(What to produce):
Where a line in the records below includes "computer", pull that line out.

····················

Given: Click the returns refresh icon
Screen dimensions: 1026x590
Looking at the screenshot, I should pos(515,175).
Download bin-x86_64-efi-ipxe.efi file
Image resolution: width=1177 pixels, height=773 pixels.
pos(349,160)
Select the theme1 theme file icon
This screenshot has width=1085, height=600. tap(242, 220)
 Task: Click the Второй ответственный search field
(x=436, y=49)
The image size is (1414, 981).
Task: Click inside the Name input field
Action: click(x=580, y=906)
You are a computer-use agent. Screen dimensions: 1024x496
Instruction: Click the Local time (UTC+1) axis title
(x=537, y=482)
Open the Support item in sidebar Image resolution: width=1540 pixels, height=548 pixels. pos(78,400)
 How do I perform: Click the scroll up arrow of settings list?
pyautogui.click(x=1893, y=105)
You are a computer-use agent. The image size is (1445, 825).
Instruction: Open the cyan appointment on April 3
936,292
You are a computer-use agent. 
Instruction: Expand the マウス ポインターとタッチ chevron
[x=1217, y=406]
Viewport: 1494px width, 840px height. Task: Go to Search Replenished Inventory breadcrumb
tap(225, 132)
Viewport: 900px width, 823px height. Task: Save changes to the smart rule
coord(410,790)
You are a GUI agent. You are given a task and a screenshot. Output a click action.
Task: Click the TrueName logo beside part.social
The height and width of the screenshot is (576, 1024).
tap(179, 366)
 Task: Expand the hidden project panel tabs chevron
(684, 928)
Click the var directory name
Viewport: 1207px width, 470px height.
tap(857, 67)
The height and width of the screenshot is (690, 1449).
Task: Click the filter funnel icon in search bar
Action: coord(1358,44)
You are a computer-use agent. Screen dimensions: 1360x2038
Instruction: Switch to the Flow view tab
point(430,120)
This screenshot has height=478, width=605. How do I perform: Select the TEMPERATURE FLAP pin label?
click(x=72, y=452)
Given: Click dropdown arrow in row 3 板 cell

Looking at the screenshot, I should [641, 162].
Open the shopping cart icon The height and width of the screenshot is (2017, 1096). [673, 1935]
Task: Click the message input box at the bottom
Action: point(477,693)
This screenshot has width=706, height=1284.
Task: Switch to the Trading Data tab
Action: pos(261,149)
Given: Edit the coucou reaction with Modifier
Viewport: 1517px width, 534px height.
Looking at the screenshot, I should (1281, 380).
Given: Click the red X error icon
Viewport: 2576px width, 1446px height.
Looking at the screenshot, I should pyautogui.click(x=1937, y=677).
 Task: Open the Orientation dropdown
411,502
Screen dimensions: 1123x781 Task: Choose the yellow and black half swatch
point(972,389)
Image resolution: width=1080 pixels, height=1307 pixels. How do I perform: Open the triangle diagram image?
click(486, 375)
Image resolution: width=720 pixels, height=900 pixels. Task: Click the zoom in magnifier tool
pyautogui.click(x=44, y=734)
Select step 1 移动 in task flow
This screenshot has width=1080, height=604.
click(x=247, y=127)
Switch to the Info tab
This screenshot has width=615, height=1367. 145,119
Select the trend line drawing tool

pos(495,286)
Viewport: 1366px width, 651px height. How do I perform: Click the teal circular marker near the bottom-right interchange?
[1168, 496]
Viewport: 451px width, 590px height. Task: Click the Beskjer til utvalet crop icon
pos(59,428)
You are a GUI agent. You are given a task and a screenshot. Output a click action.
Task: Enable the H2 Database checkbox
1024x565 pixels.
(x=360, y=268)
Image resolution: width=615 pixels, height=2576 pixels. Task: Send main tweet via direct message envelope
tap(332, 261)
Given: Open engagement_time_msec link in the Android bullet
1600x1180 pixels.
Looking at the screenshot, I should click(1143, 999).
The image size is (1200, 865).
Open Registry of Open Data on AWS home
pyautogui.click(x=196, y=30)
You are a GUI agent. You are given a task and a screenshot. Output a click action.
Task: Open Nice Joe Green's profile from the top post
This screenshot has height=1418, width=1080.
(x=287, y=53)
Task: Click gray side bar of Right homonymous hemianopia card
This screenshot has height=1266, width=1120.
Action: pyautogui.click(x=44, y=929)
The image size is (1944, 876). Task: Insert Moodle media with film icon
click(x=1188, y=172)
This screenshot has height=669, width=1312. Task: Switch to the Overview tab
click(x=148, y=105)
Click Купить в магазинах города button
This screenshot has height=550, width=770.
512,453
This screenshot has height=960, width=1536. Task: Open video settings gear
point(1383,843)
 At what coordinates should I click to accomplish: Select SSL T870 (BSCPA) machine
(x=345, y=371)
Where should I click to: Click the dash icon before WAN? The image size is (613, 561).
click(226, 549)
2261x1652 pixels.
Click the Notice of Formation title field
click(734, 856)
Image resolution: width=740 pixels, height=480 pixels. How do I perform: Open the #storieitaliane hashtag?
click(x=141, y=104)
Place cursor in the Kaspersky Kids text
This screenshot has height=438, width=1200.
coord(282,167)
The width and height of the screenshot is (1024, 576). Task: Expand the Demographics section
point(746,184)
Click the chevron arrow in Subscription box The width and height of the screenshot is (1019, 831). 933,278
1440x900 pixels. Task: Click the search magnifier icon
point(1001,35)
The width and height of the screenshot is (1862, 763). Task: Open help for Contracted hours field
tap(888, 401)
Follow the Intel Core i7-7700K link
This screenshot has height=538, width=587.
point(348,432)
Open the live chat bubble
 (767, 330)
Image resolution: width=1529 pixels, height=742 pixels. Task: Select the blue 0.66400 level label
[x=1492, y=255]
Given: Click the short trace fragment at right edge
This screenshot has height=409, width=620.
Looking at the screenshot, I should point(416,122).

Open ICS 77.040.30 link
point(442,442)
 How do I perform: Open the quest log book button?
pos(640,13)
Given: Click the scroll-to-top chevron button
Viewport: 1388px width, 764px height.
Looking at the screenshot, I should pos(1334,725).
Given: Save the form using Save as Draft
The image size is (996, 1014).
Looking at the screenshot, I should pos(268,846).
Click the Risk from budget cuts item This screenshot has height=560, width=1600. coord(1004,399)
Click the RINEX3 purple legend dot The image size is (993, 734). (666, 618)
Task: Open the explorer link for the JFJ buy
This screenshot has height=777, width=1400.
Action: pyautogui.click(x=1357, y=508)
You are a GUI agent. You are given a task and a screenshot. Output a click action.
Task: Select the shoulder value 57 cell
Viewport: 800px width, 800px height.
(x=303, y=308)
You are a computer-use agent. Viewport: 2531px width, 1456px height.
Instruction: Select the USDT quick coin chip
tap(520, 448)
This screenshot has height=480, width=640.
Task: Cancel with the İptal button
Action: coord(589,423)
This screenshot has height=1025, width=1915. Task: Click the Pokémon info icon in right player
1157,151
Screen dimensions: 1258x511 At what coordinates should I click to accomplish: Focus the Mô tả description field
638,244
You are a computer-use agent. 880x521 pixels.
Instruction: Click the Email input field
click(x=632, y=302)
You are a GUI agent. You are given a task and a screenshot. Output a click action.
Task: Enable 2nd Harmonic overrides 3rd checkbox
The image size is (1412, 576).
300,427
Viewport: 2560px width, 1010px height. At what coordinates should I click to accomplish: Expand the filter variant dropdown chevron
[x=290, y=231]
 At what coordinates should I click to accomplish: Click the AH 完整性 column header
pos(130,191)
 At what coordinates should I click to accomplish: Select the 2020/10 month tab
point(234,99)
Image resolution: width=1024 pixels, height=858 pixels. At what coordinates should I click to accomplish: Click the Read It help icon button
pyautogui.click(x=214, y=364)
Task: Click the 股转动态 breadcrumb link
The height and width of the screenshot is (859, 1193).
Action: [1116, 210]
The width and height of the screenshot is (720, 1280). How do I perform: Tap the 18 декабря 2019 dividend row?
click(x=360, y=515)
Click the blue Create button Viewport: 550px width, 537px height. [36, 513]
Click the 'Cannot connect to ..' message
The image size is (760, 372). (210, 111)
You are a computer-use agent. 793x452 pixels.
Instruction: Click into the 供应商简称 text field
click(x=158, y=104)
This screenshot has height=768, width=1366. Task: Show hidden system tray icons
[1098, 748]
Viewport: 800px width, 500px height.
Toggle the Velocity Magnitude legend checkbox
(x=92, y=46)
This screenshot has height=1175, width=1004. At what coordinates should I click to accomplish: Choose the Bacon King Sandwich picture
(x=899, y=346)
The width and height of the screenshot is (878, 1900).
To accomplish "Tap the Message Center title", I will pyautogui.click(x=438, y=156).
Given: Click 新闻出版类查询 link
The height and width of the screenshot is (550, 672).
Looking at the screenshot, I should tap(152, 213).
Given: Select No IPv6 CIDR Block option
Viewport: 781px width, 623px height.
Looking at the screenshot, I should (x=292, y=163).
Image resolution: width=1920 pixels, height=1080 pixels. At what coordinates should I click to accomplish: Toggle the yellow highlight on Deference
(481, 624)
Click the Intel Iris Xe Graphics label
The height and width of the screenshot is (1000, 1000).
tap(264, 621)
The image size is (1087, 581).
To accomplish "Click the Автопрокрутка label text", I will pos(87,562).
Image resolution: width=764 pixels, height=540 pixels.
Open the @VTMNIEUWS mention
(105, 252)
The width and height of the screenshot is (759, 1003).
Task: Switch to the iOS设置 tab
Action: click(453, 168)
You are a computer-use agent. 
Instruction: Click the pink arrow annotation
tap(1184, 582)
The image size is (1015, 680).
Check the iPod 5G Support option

····················

(Your response):
You are a computer-use agent. Screen dimensions: 1024x496
You are a computer-use agent. The image size is (1445, 825).
You are a computer-use agent. 
You are a computer-use agent. Screen dimensions: 1360x2038
You are a computer-use agent. Viewport: 2531px width, 1456px height.
You are a computer-use agent. 880x521 pixels.
You are a computer-use agent. 793x452 pixels.
You are a computer-use agent. 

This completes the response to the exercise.